The National Financial Intelligence Processing Unit (CENTIF) of Senegal has released its 2025 activity report, an annual publication that details the state of the nation’s efforts to combat money laundering and the financing of terrorism. This document, made public under the authority of its president, Cheikh Mouhamadou Bamba Siby, firmly positions financial oversight as a cornerstone of national sovereignty. For Dakar, the stability of its financial system is now intrinsically linked to both its international credibility and its fiscal resilience.
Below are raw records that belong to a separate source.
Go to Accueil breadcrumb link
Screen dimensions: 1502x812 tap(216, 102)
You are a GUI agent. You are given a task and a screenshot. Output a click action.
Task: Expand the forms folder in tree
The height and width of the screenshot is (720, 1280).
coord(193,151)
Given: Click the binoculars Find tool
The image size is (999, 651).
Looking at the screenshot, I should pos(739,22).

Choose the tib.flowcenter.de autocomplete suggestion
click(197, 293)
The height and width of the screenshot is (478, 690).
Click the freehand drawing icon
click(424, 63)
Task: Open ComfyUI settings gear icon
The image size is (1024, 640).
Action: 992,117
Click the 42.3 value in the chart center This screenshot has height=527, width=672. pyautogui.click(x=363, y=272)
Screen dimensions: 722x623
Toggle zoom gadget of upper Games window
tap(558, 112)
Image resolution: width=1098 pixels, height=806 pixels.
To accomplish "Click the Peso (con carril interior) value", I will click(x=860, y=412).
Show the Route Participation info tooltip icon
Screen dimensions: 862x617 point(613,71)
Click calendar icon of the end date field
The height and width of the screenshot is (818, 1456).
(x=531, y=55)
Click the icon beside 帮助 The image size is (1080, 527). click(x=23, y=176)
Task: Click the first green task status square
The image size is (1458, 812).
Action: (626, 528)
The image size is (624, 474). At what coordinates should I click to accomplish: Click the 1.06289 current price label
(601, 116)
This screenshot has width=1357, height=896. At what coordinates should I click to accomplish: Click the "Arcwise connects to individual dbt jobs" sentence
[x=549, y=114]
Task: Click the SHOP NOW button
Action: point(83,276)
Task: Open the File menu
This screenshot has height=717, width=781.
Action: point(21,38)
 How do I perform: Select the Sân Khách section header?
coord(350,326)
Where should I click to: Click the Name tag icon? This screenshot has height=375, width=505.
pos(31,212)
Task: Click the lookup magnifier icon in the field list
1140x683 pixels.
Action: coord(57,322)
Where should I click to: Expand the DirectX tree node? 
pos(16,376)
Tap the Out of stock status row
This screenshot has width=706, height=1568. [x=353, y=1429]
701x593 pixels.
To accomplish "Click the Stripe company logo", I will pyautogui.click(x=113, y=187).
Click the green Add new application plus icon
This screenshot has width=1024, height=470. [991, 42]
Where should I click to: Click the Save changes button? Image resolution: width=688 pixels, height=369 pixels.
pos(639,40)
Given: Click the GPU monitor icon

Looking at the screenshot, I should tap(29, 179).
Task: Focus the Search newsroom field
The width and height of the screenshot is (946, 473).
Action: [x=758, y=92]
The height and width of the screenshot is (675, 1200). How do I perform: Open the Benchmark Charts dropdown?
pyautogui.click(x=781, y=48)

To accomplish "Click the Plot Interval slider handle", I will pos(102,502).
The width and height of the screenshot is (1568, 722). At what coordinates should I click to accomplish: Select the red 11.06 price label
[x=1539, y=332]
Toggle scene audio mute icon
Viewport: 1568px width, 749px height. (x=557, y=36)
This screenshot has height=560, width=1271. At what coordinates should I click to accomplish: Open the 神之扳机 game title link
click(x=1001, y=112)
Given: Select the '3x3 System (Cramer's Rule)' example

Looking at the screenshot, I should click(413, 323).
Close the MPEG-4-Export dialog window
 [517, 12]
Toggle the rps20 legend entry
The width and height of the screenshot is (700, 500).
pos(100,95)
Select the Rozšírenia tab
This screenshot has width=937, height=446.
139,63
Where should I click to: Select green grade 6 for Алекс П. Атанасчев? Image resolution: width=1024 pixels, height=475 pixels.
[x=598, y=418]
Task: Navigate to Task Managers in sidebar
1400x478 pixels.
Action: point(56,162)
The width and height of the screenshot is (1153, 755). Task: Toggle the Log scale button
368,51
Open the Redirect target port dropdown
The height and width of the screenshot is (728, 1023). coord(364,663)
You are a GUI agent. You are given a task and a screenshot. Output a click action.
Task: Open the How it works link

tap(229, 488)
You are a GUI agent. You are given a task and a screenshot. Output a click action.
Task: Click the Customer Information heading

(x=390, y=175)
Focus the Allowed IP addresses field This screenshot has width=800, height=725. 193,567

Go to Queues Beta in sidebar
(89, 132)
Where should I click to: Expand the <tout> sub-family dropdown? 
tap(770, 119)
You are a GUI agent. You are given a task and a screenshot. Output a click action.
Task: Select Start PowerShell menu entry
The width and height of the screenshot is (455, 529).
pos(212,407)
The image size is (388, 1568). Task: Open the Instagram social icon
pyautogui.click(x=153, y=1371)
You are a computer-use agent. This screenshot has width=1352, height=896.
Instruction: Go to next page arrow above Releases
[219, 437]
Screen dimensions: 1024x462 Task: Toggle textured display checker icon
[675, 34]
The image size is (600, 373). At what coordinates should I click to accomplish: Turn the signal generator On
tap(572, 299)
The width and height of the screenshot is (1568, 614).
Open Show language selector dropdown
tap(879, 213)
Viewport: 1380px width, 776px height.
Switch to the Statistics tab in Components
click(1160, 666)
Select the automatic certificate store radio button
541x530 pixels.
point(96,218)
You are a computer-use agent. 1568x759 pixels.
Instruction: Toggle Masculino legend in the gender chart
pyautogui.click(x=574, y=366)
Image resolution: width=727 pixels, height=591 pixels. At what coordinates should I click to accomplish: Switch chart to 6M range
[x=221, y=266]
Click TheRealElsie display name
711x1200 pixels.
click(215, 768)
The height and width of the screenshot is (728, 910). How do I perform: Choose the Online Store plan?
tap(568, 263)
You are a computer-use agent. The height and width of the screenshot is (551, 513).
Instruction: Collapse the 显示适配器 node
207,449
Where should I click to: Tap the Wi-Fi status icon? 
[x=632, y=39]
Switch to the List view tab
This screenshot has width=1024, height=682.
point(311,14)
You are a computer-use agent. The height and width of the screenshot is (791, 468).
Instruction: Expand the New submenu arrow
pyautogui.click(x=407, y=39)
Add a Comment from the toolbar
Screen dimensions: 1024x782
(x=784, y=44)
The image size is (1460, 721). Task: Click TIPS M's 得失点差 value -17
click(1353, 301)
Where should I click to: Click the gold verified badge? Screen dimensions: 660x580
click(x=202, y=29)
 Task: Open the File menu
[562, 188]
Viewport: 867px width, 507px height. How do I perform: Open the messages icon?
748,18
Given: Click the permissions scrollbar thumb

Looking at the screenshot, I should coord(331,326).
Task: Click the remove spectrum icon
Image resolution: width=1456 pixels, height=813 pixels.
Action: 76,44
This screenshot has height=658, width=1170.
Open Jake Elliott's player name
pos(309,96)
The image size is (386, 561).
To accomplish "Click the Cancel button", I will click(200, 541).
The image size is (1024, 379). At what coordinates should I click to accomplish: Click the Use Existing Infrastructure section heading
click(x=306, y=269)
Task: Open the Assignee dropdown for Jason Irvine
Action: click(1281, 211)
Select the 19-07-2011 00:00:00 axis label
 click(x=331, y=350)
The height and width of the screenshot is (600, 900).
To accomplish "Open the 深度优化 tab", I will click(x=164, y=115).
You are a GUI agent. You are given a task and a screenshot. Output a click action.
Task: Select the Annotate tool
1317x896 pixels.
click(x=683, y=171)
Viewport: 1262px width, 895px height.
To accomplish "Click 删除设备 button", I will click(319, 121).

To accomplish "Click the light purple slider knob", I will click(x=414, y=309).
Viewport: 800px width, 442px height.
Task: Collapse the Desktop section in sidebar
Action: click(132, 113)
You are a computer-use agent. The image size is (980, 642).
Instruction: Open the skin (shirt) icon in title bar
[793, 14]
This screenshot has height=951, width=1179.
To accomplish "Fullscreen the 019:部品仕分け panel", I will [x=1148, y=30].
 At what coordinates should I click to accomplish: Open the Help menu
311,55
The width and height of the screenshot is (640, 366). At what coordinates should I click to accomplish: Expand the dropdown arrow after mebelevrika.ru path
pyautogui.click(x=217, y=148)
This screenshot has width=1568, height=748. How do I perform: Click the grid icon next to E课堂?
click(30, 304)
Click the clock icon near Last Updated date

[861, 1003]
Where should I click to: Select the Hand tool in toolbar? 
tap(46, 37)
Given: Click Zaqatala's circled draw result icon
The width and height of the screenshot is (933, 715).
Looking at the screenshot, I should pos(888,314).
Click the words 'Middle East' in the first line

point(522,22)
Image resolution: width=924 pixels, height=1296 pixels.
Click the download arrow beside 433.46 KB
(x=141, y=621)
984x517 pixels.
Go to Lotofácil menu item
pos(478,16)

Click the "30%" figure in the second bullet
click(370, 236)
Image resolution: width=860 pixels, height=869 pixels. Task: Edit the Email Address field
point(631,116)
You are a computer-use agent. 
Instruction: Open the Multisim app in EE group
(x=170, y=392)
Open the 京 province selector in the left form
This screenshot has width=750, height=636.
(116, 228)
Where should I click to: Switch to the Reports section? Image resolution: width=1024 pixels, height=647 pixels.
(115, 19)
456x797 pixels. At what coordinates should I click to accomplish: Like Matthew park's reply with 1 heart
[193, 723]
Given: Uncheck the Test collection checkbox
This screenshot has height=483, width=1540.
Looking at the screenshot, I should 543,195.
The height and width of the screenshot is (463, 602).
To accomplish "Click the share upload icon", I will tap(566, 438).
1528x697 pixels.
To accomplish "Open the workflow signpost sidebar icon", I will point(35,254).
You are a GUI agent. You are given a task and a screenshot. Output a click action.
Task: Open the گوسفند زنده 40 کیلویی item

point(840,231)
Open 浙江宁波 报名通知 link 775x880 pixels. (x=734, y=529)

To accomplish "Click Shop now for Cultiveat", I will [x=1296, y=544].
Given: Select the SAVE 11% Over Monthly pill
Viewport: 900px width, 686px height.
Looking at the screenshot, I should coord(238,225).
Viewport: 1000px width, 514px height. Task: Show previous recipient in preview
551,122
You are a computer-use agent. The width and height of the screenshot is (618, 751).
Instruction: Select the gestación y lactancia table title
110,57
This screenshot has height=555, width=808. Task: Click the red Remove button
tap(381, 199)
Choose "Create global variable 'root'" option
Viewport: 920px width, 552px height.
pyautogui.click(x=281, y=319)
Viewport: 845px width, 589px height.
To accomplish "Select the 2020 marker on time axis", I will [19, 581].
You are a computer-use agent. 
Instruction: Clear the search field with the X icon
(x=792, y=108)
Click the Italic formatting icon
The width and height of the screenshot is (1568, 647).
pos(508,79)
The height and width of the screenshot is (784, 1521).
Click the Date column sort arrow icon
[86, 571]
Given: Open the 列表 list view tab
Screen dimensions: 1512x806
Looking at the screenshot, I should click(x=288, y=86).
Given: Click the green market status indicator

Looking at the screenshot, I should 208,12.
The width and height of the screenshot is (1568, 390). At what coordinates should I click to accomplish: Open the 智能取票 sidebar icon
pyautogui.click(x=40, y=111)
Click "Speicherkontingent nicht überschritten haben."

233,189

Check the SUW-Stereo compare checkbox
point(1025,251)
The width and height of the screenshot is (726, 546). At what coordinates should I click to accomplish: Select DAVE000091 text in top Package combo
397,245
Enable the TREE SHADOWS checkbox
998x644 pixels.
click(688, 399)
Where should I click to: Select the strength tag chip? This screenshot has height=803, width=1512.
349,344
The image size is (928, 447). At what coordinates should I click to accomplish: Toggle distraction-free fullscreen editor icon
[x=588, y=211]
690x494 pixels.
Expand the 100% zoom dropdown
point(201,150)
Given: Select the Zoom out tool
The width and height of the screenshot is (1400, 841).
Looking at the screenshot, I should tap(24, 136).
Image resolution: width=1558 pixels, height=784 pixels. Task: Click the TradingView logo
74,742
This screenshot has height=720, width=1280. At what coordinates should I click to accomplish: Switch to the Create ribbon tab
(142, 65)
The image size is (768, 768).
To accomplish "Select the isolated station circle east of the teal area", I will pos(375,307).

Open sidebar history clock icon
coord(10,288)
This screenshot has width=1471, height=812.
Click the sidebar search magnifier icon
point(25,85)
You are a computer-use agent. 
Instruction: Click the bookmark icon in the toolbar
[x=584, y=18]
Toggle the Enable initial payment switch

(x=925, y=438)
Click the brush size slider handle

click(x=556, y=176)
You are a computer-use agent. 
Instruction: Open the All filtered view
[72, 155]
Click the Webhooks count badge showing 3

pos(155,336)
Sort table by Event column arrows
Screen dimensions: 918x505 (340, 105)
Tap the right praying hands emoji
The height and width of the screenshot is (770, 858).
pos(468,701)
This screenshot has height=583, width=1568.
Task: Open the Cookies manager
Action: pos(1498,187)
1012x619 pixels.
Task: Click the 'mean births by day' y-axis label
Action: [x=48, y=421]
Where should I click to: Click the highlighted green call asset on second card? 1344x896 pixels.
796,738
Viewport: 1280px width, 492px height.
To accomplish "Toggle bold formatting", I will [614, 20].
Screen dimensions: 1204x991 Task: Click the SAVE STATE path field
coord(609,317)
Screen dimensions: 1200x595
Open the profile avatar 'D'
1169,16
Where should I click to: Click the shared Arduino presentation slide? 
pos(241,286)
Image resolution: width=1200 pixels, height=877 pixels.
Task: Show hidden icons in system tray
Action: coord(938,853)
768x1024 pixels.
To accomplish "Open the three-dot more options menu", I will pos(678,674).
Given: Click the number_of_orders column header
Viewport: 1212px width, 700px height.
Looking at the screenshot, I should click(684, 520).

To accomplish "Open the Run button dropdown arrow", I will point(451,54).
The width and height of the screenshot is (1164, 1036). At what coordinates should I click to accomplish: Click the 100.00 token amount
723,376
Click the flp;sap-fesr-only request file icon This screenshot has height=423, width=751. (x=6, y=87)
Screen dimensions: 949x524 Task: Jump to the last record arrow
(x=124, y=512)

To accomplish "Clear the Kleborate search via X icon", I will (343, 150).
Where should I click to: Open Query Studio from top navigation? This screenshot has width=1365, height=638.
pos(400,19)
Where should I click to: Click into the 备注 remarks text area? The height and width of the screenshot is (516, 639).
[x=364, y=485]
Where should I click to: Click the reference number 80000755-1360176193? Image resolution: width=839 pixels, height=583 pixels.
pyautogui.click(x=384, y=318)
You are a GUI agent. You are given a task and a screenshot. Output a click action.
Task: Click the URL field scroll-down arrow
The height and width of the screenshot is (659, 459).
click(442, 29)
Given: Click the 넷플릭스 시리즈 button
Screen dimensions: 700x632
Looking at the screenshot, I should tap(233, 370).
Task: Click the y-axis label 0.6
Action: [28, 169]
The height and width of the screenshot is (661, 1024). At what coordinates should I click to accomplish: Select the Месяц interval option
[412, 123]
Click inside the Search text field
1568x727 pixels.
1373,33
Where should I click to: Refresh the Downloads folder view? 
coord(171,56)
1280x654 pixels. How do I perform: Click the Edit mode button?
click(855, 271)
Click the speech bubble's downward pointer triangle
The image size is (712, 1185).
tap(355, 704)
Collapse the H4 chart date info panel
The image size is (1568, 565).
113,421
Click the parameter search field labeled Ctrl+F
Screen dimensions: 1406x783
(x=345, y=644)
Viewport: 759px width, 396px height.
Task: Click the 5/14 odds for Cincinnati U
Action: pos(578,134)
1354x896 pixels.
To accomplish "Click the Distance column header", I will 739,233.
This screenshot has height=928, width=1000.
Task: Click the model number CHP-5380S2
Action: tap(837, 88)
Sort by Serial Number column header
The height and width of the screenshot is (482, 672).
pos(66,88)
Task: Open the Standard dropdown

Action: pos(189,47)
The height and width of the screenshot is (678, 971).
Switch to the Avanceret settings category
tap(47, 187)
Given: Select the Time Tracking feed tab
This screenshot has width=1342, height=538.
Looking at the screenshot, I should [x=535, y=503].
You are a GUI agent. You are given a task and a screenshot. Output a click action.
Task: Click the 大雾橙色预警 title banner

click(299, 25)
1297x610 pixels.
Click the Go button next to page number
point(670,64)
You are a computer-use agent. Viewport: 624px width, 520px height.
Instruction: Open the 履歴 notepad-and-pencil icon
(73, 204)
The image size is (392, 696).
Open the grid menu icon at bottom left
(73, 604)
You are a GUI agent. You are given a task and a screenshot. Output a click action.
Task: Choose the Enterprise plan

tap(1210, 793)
A key intelligence unit in anti-money laundering architecture
Established in line with Senegal’s commitments within the West African Economic and Monetary Union (UEMOA), CENTIF serves as the operational nexus within the national framework for tackling financial illicit activities. Its mandate involves collecting, analyzing, and transmitting suspicious transaction reports (STRs) from banks, insurance companies, legal professionals, and money transfer operators to judicial authorities. This mission aligns with the guidelines set by the Financial Action Task Force (GAFI) and its regional affiliate, GIABA, which regularly assess member states’ adherence to global standards.
The 2025 report underscores a significant rise in suspicious reports originating from non-banking entities, indicating a gradual expansion of the compliance culture. Nevertheless, credit institutions continue to be the primary source of these declarations, amidst a Senegalese financial landscape characterized by the rapid growth of electronic money and fintech innovations. This diversification of payment channels introduces complexities in tracing financial flows, necessitating continuous technological adaptation for the unit.
Financial sovereignty and global requirements
The presentation of this report unfolds against a sensitive regional backdrop. Several West African jurisdictions remain on GAFI’s enhanced surveillance lists, leading to increased costs for cross-border credit and heightened caution from international correspondent banks. For Senegal, the ability to avoid and remain off these grey lists is a direct imperative for economic financing, especially as the nation seeks to attract capital for its crucial gas, infrastructure, and digital initiatives.
In the document, Cheikh Mouhamadou Bamba Siby emphasizes the organic link between financial vigilance and national autonomy. His argument is clear: a state that fails to fully grasp the landscape of its financial flows risks having its resources captured by opaque networks, whether through aggravated tax fraud, corruption, or the funding of armed groups active in the Sahel. CENTIF, therefore, positions itself not merely as a technical intelligence body, but as a vital instrument for safeguarding public revenues.
Regional collaboration and operational challenges
The report highlights strengthened exchanges with counterpart units across the sub-region and within the Egmont Group, a global network uniting over 160 financial intelligence units. This collaborative approach facilitates the investigation of cross-border cases, particularly those involving shell companies domiciled outside West Africa. CENTIF also points to reinforced partnerships with the Senegalese judiciary, the financial judicial hub, and the National Anti-Fraud and Corruption Office (OFNAC).
Despite these advancements, substantial operational challenges persist. The unit faces a continuous increase in the volume of declarations, often without commensurate human and digital resources. Prioritized initiatives for the upcoming periods include the professional development of analysts, the acquisition of big data analytics tools, and comprehensive training for reporting entities on emerging money laundering typologies, particularly those involving crypto-assets.
Beyond its quantitative assessment, the 2025 report also aims to influence public discourse. By explicitly connecting financial integrity with national sovereignty, CENTIF endeavors to persuade both the executive and legislative branches of the necessity for enhanced budgetary support. The message also extends to private sector stakeholders, urging them to view compliance not as a regulatory burden, but as a strategic investment in the stability of their business environment.